I decided not to stay for three more hours to capture the moon leaving Earths shadow.

Its called a “Blood Red Wolf Moon” because the moon passed through near the edge of Earths shadow and not the centre. This gives a reddish hue colouring.

A Wolf moon is the name given to the full moon of January. Each month has its own unique name.

58 thoughts on “BLOOD RED WOLF MOON

    1. the noise was sudden and loud! Took me awhile to figure out what was going on.I also know that any animal back in the bush does not make sound.Best way to see them is two bright red dots staring back at you.

      1. Yes, spooky would describe it perfectly – lots of little noises in the dark, no matter how large or small the moon was, your imagination was going to run wild.

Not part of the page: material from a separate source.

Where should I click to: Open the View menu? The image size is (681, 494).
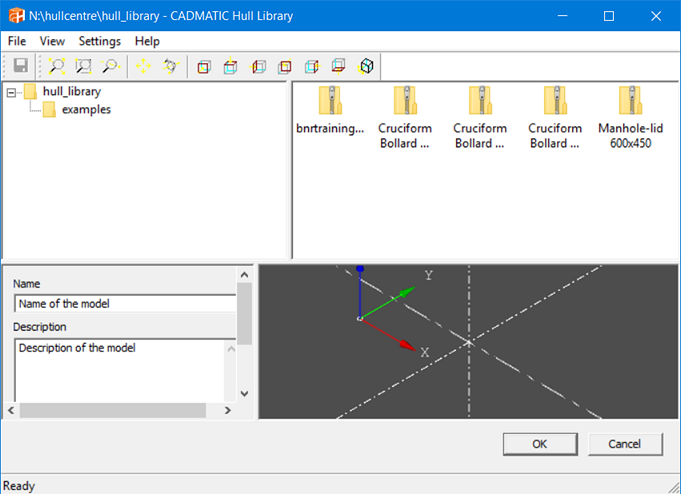pyautogui.click(x=52, y=41)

  1. Glad you were able to experience the blood moon and take photos as well. It must have been amazing!!! It was foggy here in No. CA although some went above it to enjoy the event. Interesting about the dropping logs, it makes sense that they would drop, but a bit scary. Wonder what the ancient Native Americans thought of such an event with the moon turning red and logs dropping, and if they have a story about it. Thanks for sharing.

    1. superstition ran and still does run rampant with Natives. So I can only assume they would fear events like this. As far as the sounds from the logs dropping,they’d be very familiar with that I bet.
      Sorry to hear you had fog.I hear next time will be in 21.

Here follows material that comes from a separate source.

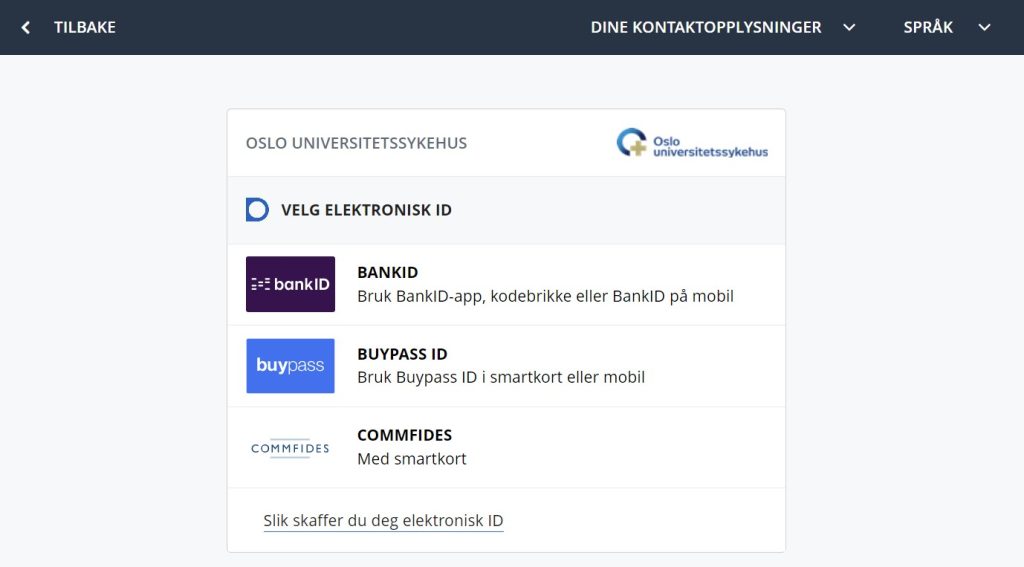Click the purple BankID logo
The width and height of the screenshot is (1024, 567).
(290, 284)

  2. Your photos are the best I saw of this eclipse. Marvelous!

    Thanks for writing about trees dropping with the receding tide. I would never have thought of that. For 50 years we lived close to Long Island Sound, and there were never any floating trees in our area. I’ll bet ice could have made a lot of noise. The water in the inlet rarely froze, but when it did, it was spectacular to look at. I would like to have been there when the tide went out to see what it would sound like.

    1. thank you Anne! I consider shots like this more astronomical that anything else. About the only creative measure I would have with something like this is having one of my eagle friends pose for me. I was far away from any of them however.
      I once got stuck behind a sheet of ice in the inlet I camp in. I had to go very slowly through.Took me over a hour. Don’t want to do that again!

  3. I agree, it was an awesome experience to witness. I just had to keep running in and out of the house because it was -30 degrees. I only started taking about 11:30 pm and now wish I had taken more.

  4. These look great, and thanks for explaining the reason for the name of “Wolf”-that was new to me. I watched until the totality for a while, then couldn’t find the moon through my lens so let it go at that. .the logs dropping would have been eerie.

    1. photography like life is all about being at the right place at the right time Terri.
      I was surprised we had clear skies to be honest.Normally we have nothing but overcast conditions as well.